Repeat exactly the lines from the first line of the records through the line containing "Given: Click the orange 36 chainring marker", and nothing more.

[Opening Exercise data section]

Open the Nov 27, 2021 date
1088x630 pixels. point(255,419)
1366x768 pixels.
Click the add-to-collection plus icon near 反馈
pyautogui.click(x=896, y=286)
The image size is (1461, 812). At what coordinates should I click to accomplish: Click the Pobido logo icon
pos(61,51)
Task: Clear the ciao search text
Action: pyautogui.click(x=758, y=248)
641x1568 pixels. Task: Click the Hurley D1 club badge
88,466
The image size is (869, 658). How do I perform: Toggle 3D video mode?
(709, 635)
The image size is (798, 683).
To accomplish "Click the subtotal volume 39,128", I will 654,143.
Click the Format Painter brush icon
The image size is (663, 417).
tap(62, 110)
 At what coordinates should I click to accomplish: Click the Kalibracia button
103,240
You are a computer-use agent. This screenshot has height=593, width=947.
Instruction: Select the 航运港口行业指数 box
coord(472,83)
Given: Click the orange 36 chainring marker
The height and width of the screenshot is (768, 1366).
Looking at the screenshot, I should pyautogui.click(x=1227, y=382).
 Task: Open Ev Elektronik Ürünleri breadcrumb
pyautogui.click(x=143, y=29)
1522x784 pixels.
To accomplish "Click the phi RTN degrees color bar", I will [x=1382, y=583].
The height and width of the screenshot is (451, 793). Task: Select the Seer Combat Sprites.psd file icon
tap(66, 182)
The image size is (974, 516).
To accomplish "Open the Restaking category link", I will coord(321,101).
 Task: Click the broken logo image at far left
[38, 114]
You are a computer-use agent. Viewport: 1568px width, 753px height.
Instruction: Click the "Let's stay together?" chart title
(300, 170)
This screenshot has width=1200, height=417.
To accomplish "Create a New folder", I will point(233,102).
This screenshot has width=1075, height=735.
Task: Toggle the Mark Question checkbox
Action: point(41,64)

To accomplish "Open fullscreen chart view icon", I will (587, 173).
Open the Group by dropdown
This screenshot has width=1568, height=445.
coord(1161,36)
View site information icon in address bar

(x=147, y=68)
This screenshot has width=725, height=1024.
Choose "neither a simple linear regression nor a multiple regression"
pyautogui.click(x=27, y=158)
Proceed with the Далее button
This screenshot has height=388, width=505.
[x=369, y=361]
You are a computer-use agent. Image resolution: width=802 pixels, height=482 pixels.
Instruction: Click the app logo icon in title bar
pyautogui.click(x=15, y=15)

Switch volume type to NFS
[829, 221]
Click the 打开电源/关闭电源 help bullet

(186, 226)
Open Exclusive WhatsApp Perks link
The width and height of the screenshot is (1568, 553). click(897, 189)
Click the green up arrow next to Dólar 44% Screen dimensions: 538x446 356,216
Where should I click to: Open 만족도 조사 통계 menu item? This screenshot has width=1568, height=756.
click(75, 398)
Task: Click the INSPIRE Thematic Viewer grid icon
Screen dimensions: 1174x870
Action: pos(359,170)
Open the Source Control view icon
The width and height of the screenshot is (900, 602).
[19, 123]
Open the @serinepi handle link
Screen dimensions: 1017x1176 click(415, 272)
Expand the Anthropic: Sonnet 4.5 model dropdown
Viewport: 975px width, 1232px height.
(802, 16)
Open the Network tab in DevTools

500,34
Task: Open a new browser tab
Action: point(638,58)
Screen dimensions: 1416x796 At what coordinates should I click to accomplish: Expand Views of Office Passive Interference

[Closing Exercise data section]

Result of this task -
Open the Nov 27, 2021 date
1088x630 pixels. point(255,419)
1366x768 pixels.
Click the add-to-collection plus icon near 反馈
pyautogui.click(x=896, y=286)
The image size is (1461, 812). At what coordinates should I click to accomplish: Click the Pobido logo icon
pos(61,51)
Task: Clear the ciao search text
Action: pyautogui.click(x=758, y=248)
641x1568 pixels. Task: Click the Hurley D1 club badge
88,466
The image size is (869, 658). How do I perform: Toggle 3D video mode?
(709, 635)
The image size is (798, 683).
To accomplish "Click the subtotal volume 39,128", I will 654,143.
Click the Format Painter brush icon
The image size is (663, 417).
tap(62, 110)
 At what coordinates should I click to accomplish: Click the Kalibracia button
103,240
You are a computer-use agent. This screenshot has height=593, width=947.
Instruction: Select the 航运港口行业指数 box
coord(472,83)
Given: Click the orange 36 chainring marker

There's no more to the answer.